Spring Organic Chemistry – Experiment #3
Acetal protection of various aldehydes using ethylene glycol

Introduction

As part of ongoing research in the Knoerzer group, we have been interested in synthesizing novel heterocyclic molecules that may possess interesting biological or medicinal properties. One such target is the 2-amino-4H-benzothiazine nucleus that is shown incorporated into a peptide-small molecule construct that has been previously investigated by our team (Figure 1).

Figure 1. 2-Amino-4H-benzothiazine as a key heterocyclic building block for peptide-small molecule synthetic targets.

Hari, A.; Miller, B. L. “Rapid and Efficient Synthesis of 2-Amino-4H-benzothiazines” Org. Lett., 2000, 2, 3667-3670.

In order to establish the necessary functionality for the creation of the ring system, it is imperative that we place reactive groups in appropriate positions around the aromatic ring. One such avenue to the key reactive synthon is shown in Figure 2. The first step in this multi-step sequence involves the protection of the benzylic aldehyde group as the ethylene glycol acetal.

Figure 2. Sequence of steps for conversion of nitroaldehydes to substituted nitrocinnamic acids

Therefore, in order to explore the potential aldehyde protecting group capability of ethylene glycol, you will undertake an experiment using the same reaction conditions as utilized in step 1 above (Figure 2) in order to protect an unknown aldehyde. Your task will be to identify the unknown protected aldehyde using IR and 1H-NMR.

List of possible aldehydes:

6-nitroveratraldehyde

3,4,5-trimethoxybenzaldehyde

Piperonal

4-chlorobenzaldehyde

Indole-3-carboxaldehyde

Procedure

A mixture of the aldehyde (given number of mmol on the vial), ethylene glycol (1 equivalent), and a catalytic amount of p-toluenesulfonic acid (0.03 equivalent) in 60 mL of toluene is heated at reflux for 2 hours and the water is removed by Dean-Stark apparatus. Upon completion, the solvent is removed via rotary evaporation. If the product is a solid, it should be recrystallized from an appropriate organic solvent. The mass of the product is determined and a 50 mg sample is used to acquire 1H-NMR. A small portion is also used to acquire an IR spectrum.

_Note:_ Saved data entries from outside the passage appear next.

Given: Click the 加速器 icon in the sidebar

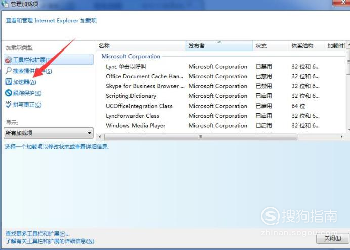Looking at the screenshot, I should [x=8, y=82].
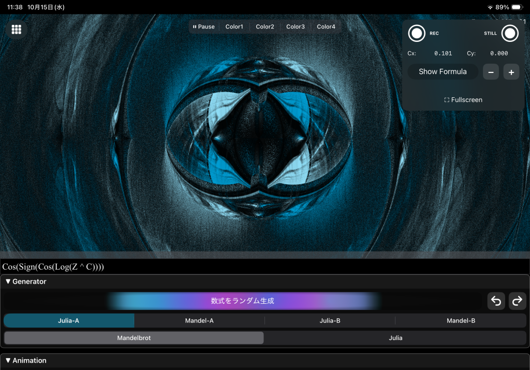This screenshot has height=370, width=530.
Task: Click the Show Formula button
Action: pyautogui.click(x=443, y=72)
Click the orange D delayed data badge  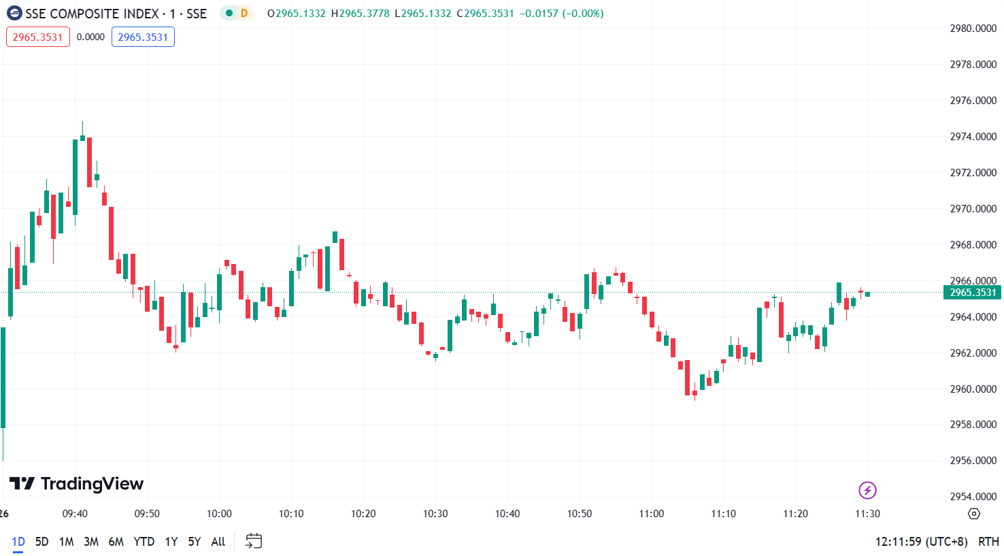(244, 14)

Laboratory Follow-Up (LFU)

Due: Thursday, May 1, 2008 at 8:00 am

(1) Compile all data and cross-reference to a ChemDraw structure that is fully labeled (results). You should compose a journal-style discussion that describes the story of structural elucidation – how you determined your product structure (limit 1 page).

(2) Locate an article from the primary literature in which an aldehyde group is protected under similar reaction conditions. Provide a brief explanation as to why the scientists doing the work needed to protect the aldehyde group. Attach a copy of the article in which the relevant chemistry is highlighted.

(3) Hand in your laboratory notebook.